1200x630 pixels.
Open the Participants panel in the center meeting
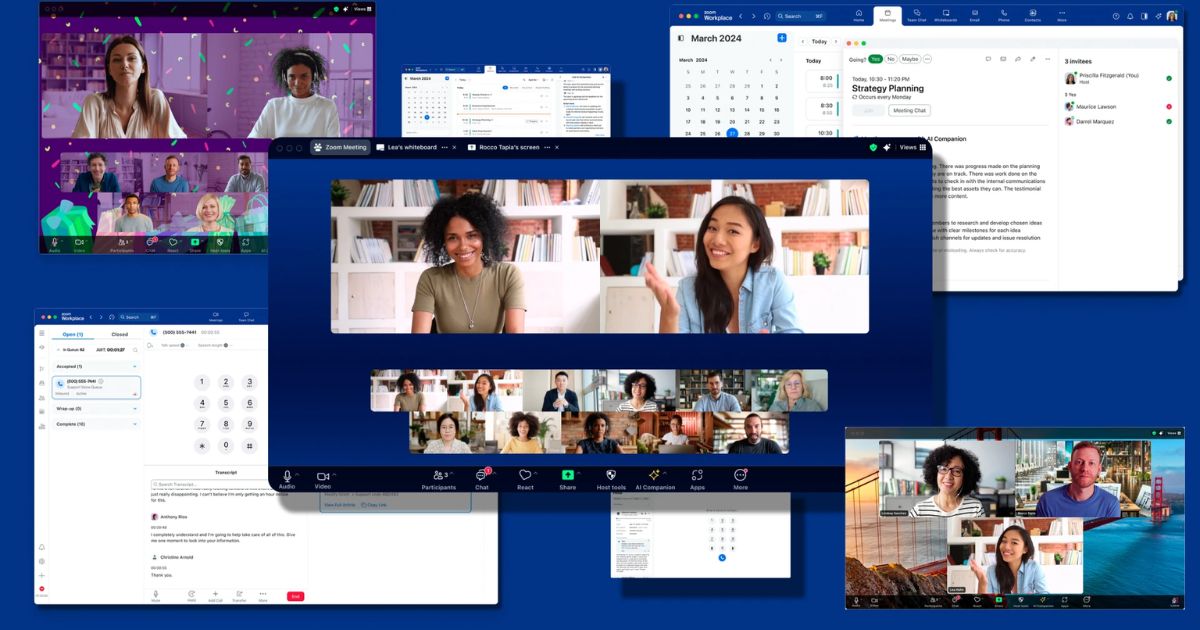(438, 476)
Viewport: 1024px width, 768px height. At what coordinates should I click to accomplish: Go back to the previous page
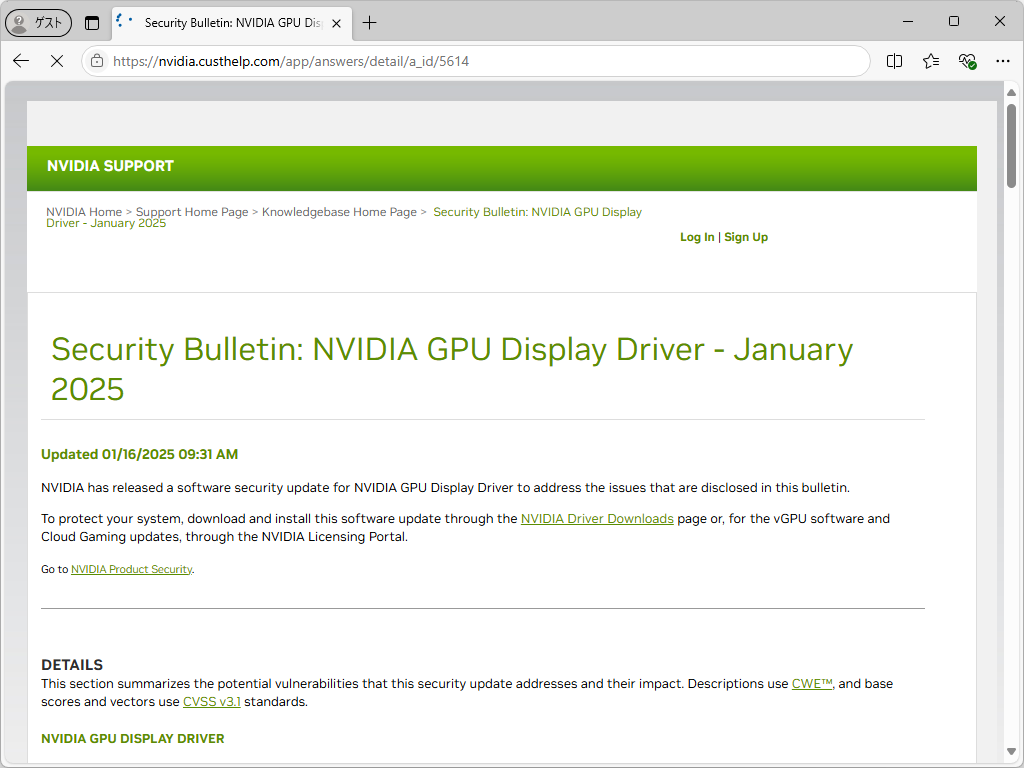point(21,61)
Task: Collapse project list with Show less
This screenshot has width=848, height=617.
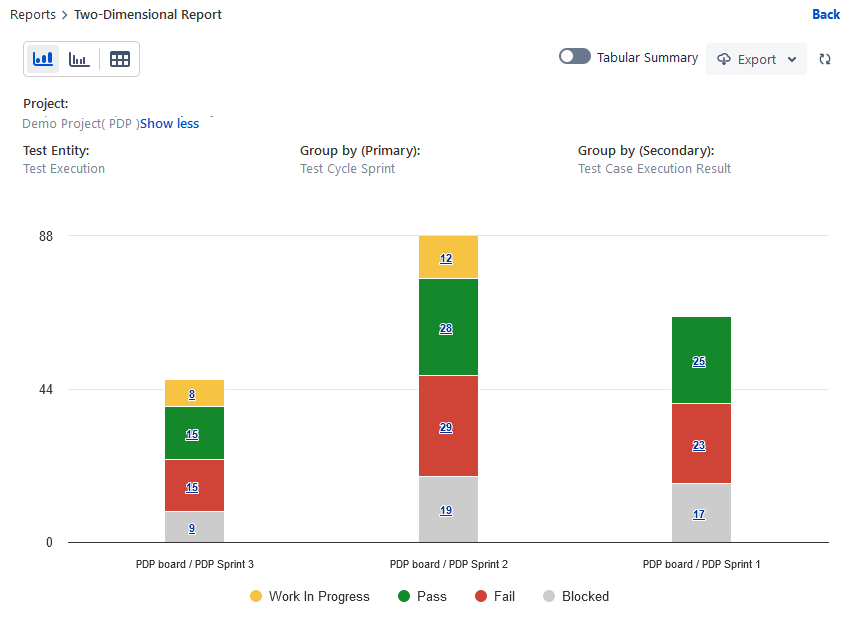Action: pyautogui.click(x=169, y=124)
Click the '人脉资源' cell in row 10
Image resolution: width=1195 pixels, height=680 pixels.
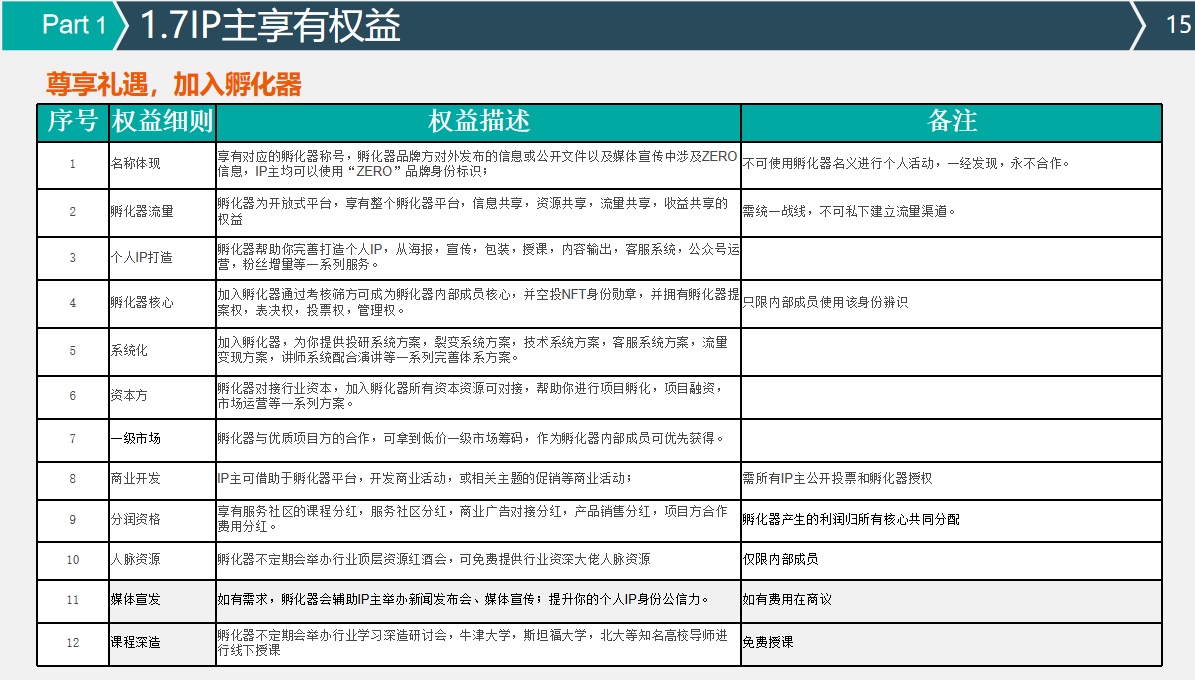click(136, 560)
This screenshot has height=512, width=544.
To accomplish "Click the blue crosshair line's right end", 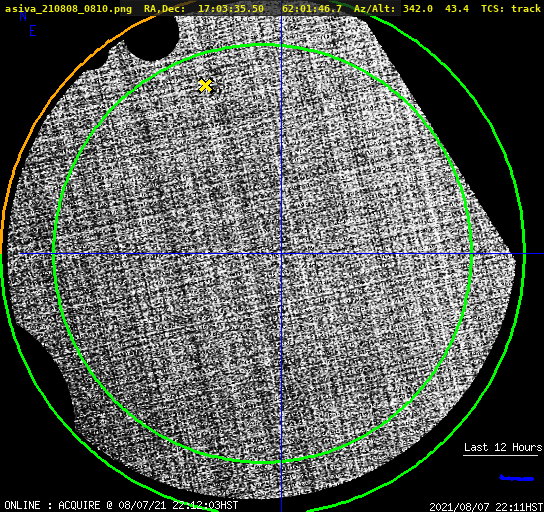I will pyautogui.click(x=541, y=254).
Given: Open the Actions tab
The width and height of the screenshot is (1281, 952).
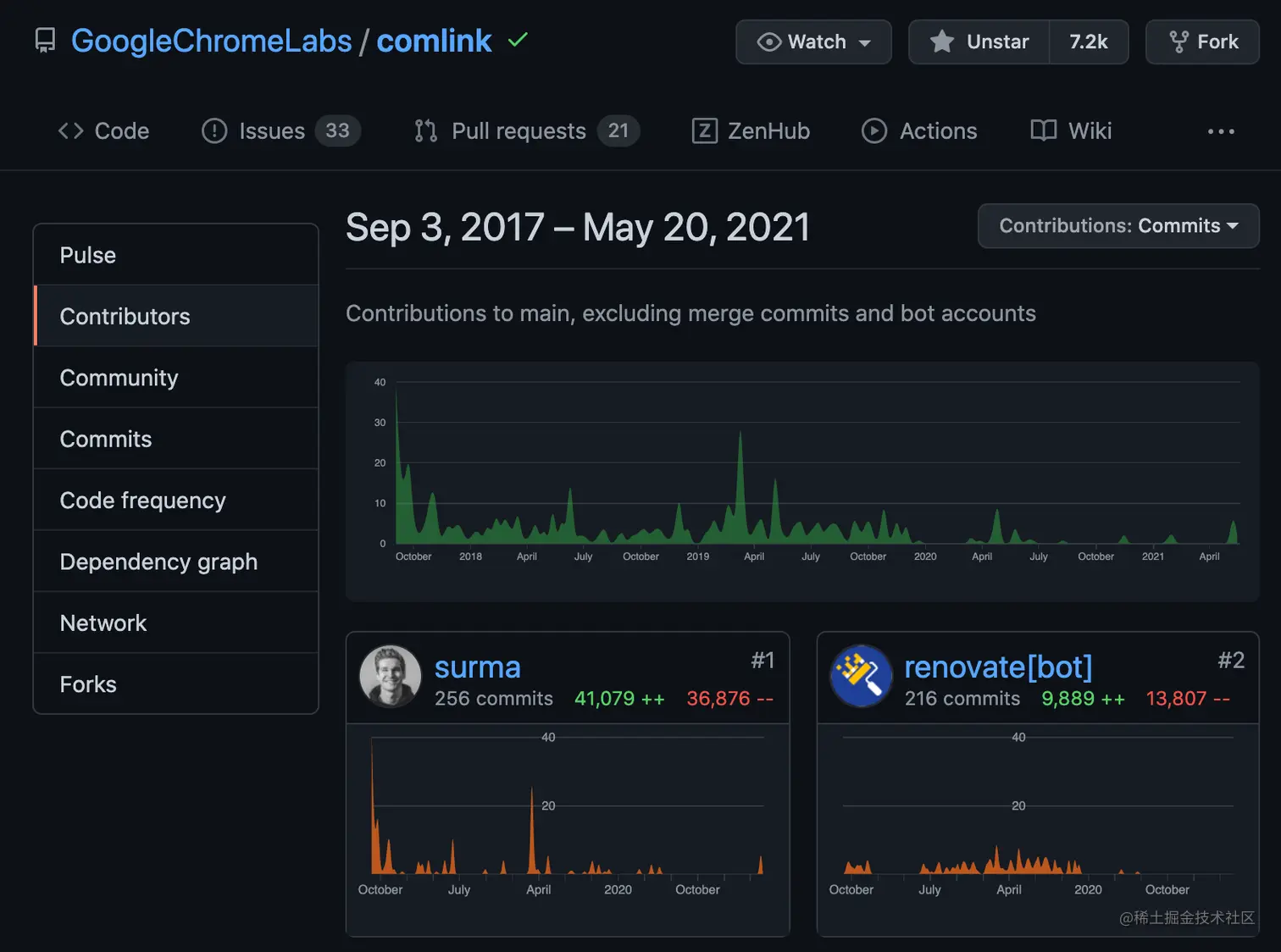Looking at the screenshot, I should (x=919, y=130).
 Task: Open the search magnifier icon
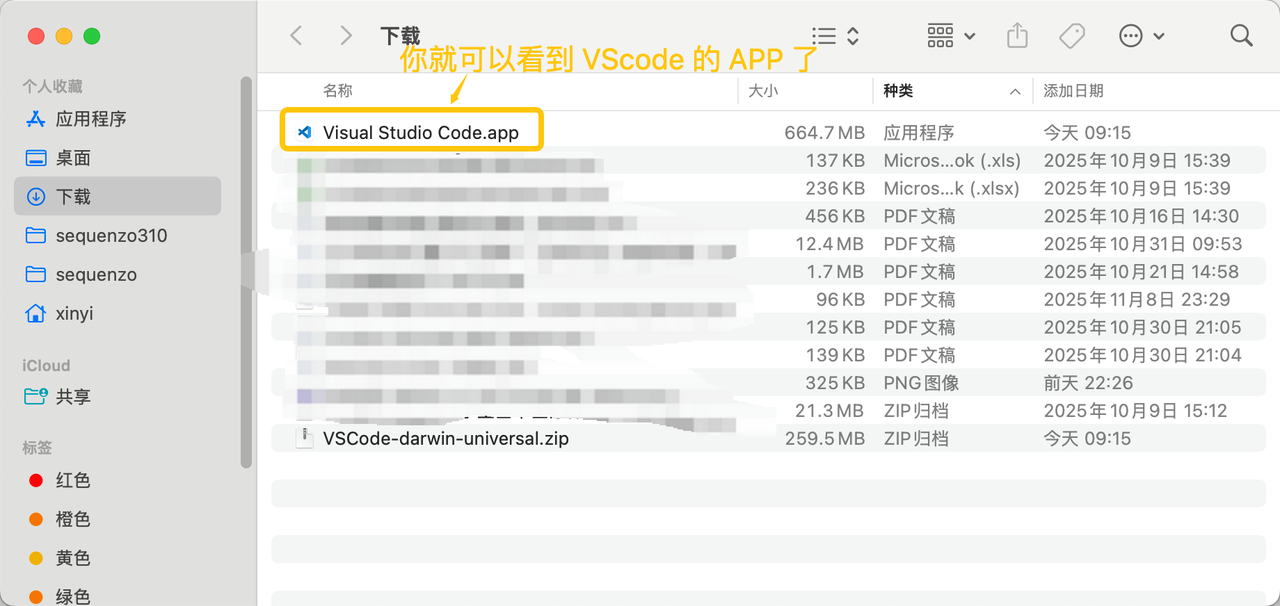(1241, 36)
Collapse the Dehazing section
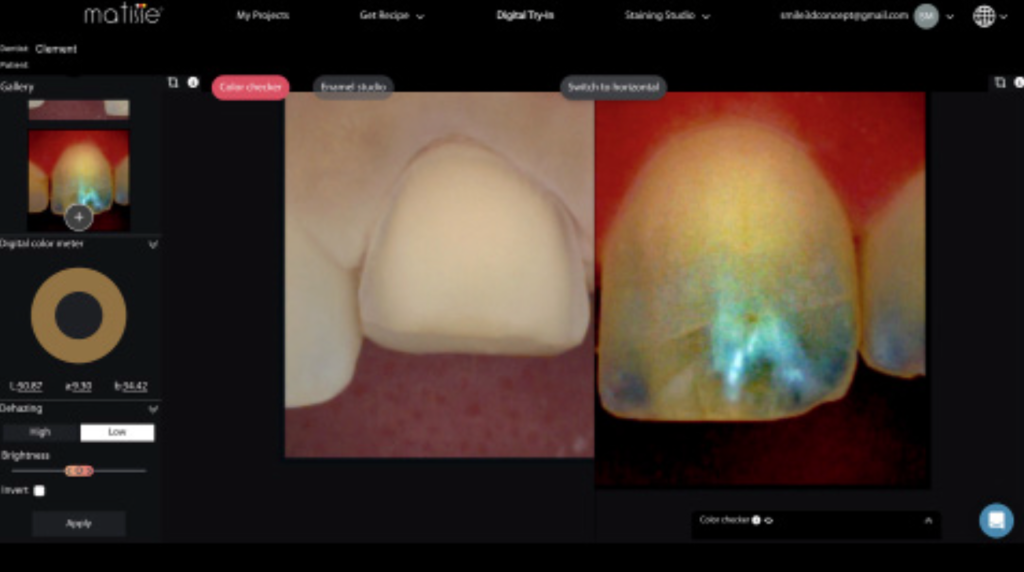This screenshot has width=1024, height=572. coord(153,409)
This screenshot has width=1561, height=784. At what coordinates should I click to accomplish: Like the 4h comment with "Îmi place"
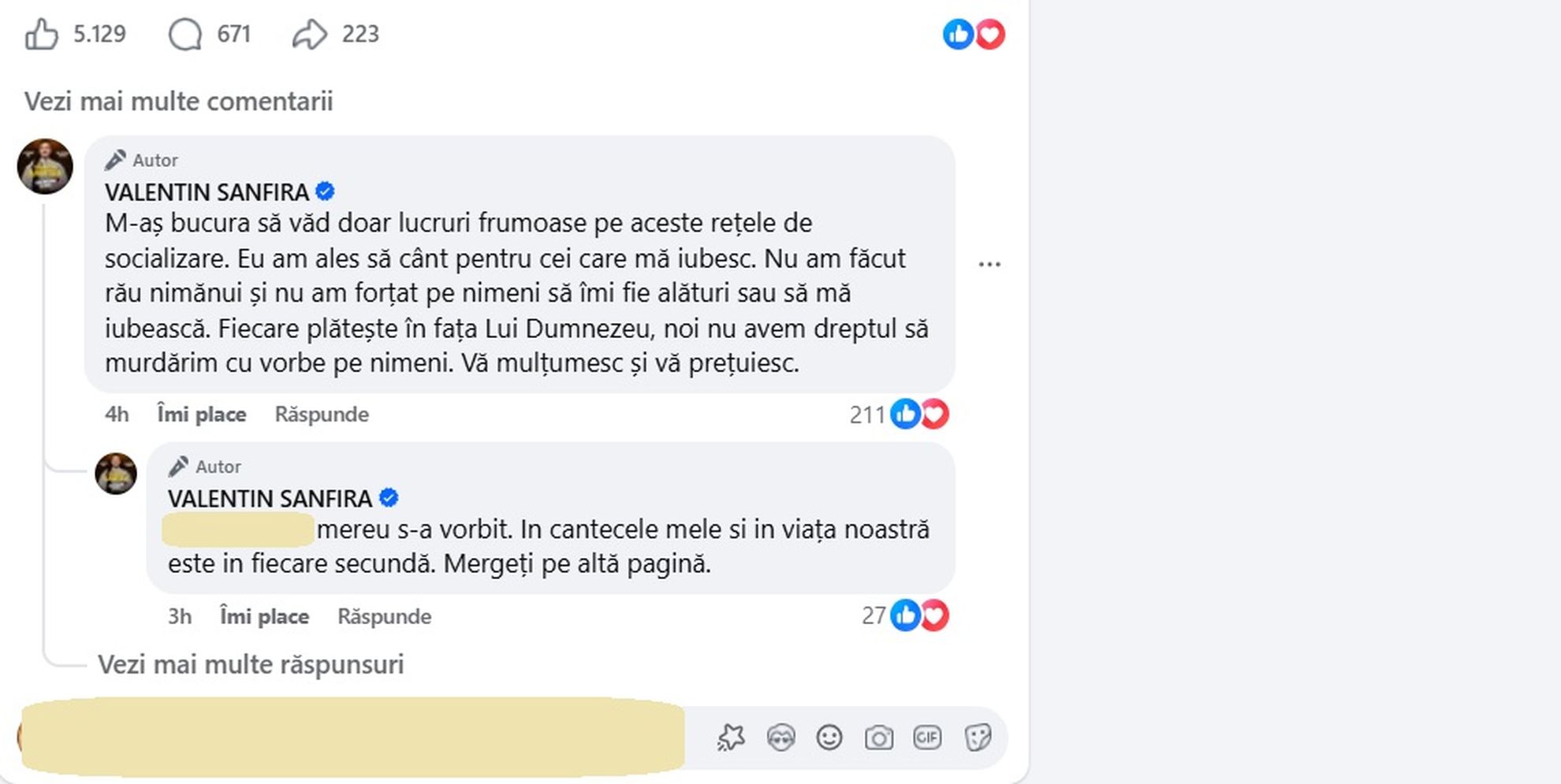click(x=202, y=414)
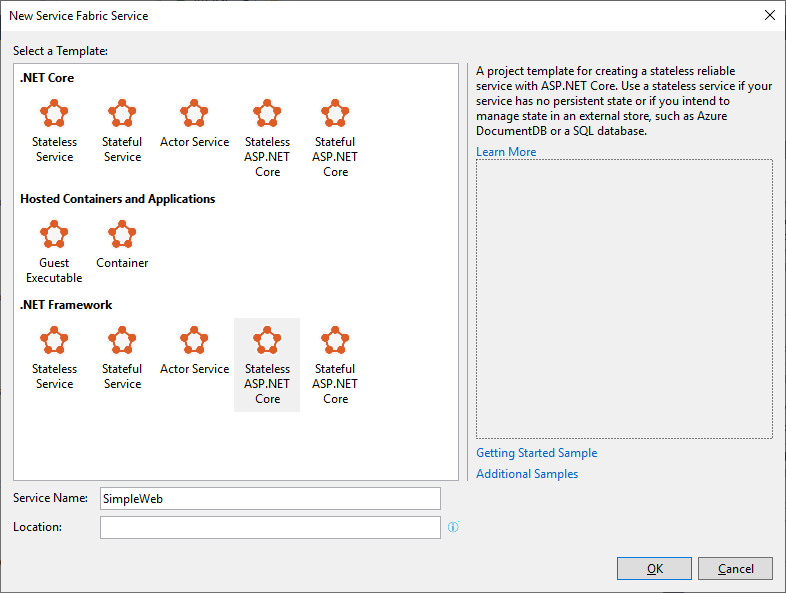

==========

### Exercise objective
I would like the exact lines from the data above, starting with the one that holds "Task: Collapse project list with Show less" and going on through the one that holds "This screenshot has height=512, width=544.", without the pictures.

### Response area
Task: Collapse project list with Show less
This screenshot has width=848, height=617.
Action: pyautogui.click(x=169, y=124)
Click the '人脉资源' cell in row 10
Image resolution: width=1195 pixels, height=680 pixels.
click(136, 560)
This screenshot has height=512, width=544.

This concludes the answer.